4.4. Limitations and Future Perspectives

Despite demonstrating the potential of Chi-g-CA in food emulsifier applications, several issues warrant further attention. First, the long-term stability of the emulsion system, especially under storage conditions involving light, temperature, and oxidation, needs to be systematically evaluated. Second, the introduction of caffeic acid may affect the color and flavor of the emulsion, which should be optimized through sensory evaluation experiments. Furthermore, the current bioavailability data are primarily based on in vitro simulated digestion, and further verification through animal studies is necessary.

5. Conclusions

In this study, a novel soybean oil-based emulsion system was developed using Chi-g-CA, which significantly enhanced the functional properties of chitosan, including its emulsifying, antioxidant, antimicrobial, and delivery capabilities. The structural modification of chitosan with caffeic acid improved its amphiphilic nature, facilitating better interactions with hydrophobic substances and enhancing β-carotene encapsulation efficiency. The emulsion system exhibited improved stability, characterized by smaller droplet sizes, higher zeta potential, and superior long-term stability, which can be attributed to the synergistic effects of electrostatic repulsion, steric barriers, and gel-like network structures.

Furthermore, the Chi-g-CA emulsion demonstrated a significant improvement in β-carotene delivery efficiency, enhancing both encapsulation and bioavailability, which was attributed to the optimized amphiphilic structure and the protective effects against lipid oxidation and aggregation during digestion. The superior emulsifying properties of Chi-g-CA, including smaller droplet size and enhanced interfacial stability during simulated digestion, contributed to the observed improvement in β-carotene bioaccessibility.

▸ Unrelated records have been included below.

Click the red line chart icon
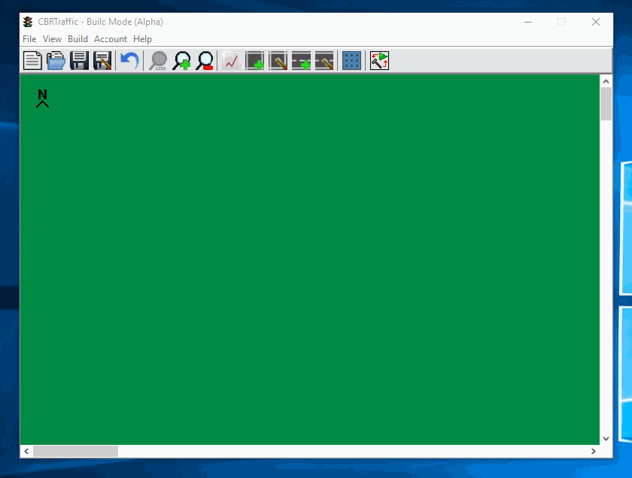The image size is (632, 478). (231, 61)
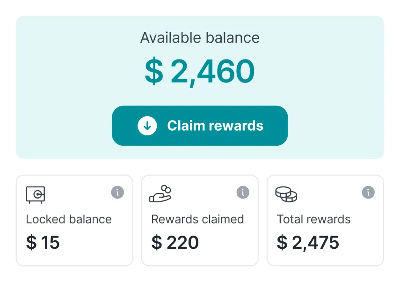Click the Total rewards label
Screen dimensions: 400x282
313,219

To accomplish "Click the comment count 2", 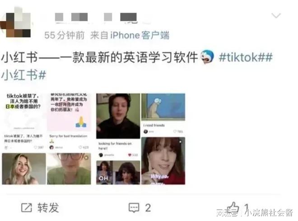I will pos(148,208).
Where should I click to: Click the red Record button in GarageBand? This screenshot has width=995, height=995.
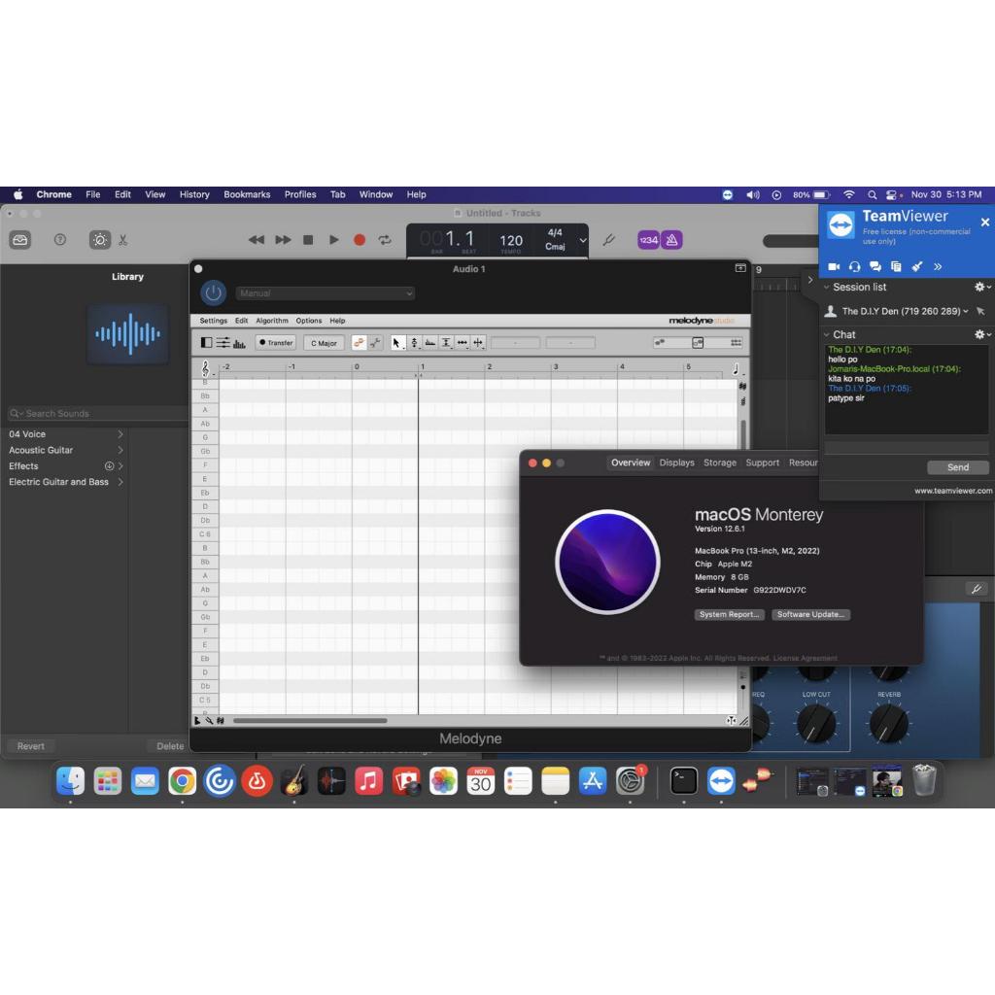360,240
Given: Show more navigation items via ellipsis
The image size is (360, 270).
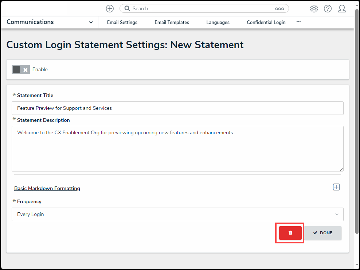Looking at the screenshot, I should 298,22.
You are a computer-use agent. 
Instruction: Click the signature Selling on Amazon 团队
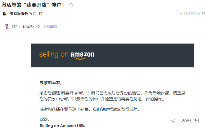coord(62,126)
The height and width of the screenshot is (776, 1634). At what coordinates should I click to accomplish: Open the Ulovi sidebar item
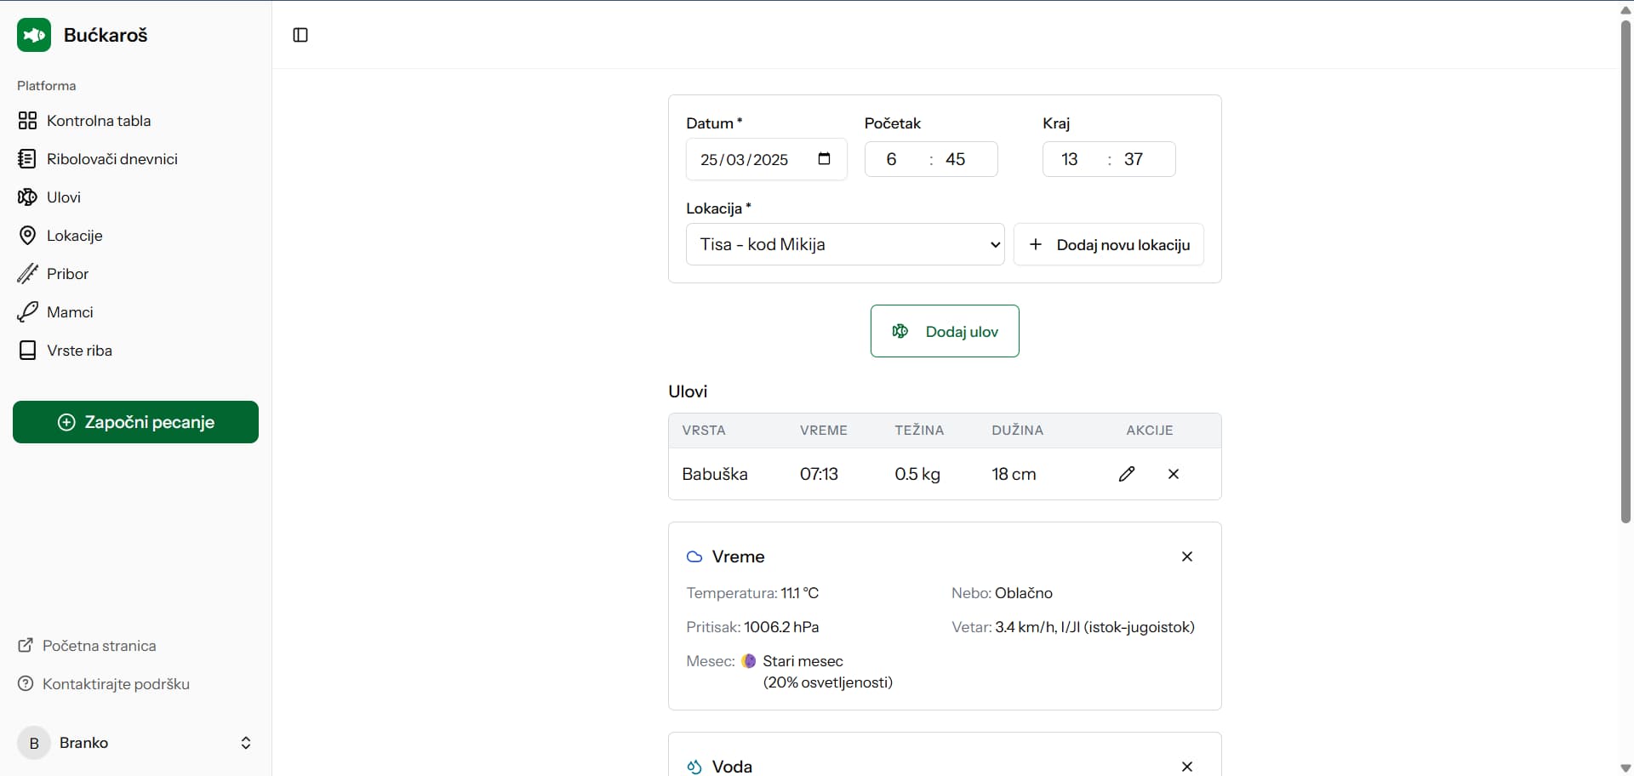point(64,197)
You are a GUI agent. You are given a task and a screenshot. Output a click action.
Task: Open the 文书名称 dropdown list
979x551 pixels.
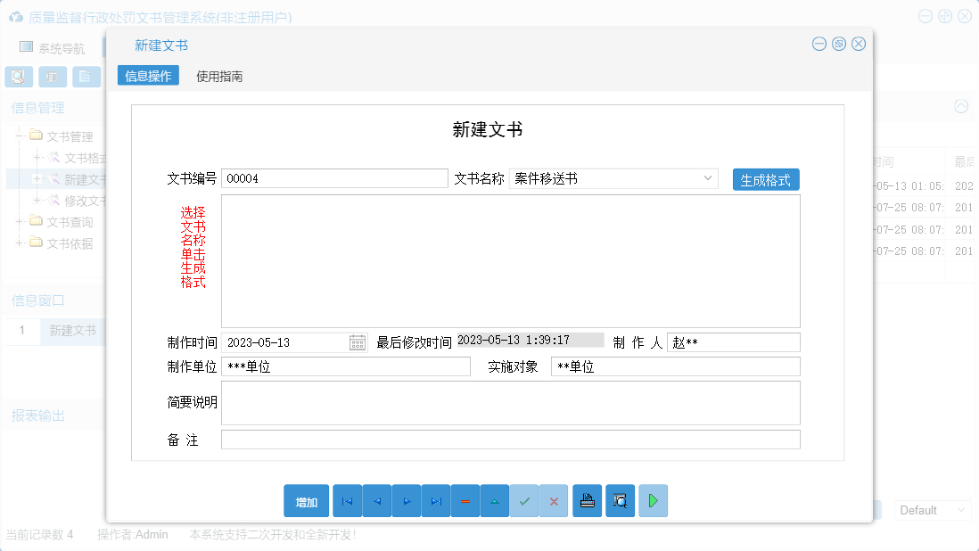(x=708, y=178)
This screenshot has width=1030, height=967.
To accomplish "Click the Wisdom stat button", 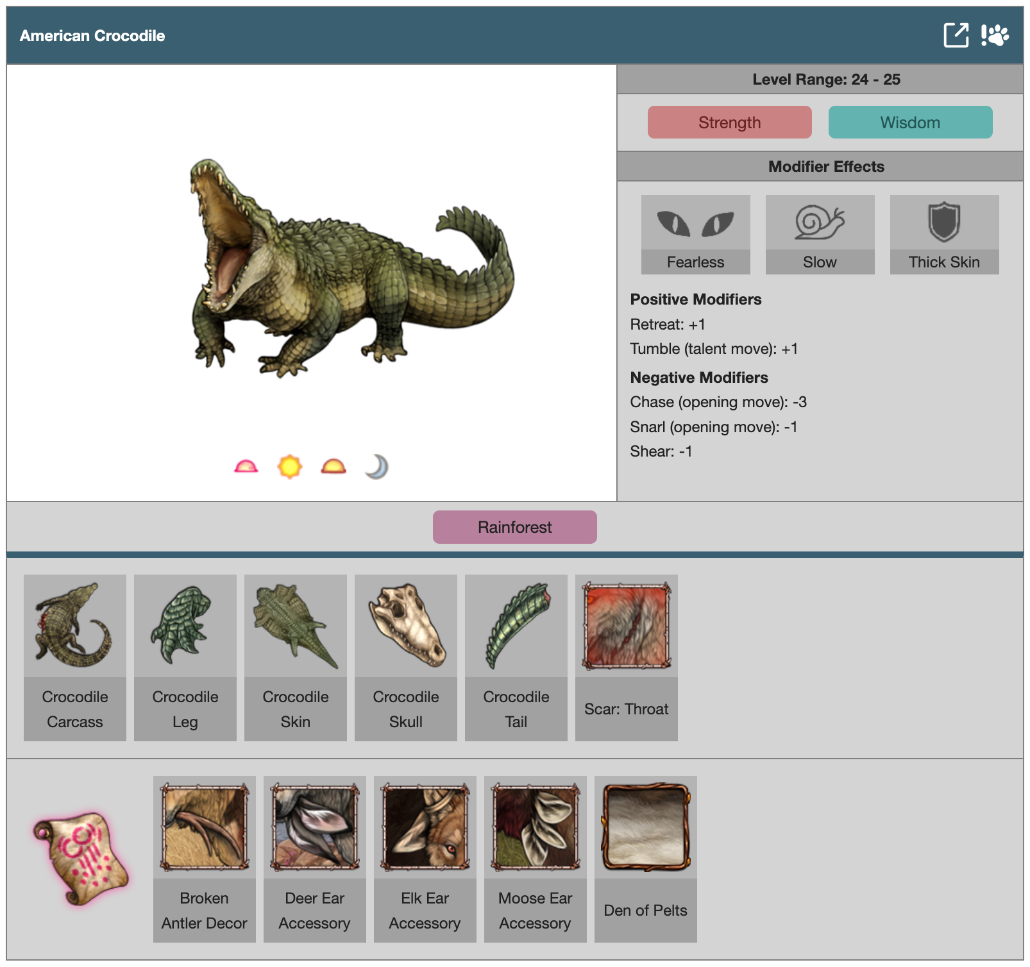I will coord(910,122).
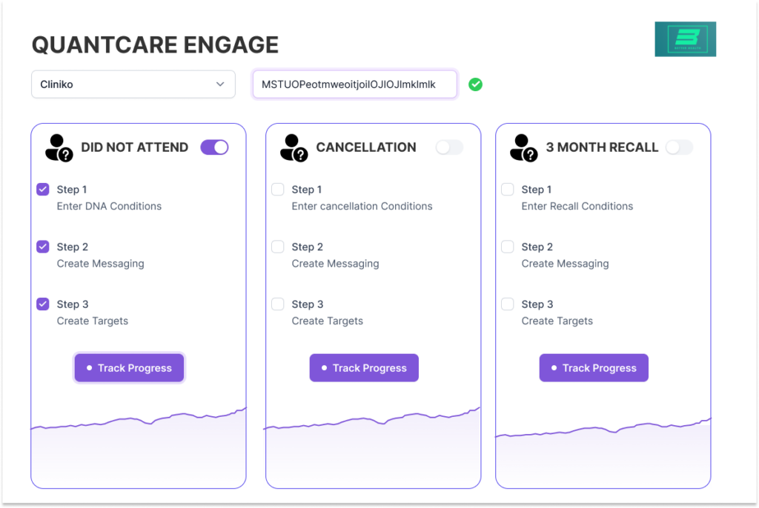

While this study highlights the potential of Chi-g-CA as a multifunctional food emulsifier, further research is required to address the emulsion’s stability under various environmental conditions, optimize sensory properties, and validate bioavailability through in vivo studies. Overall, this work provides a promising approach to the development of natural multifunctional emulsifiers, with significant potential for applications in functional foods and nutrient delivery systems.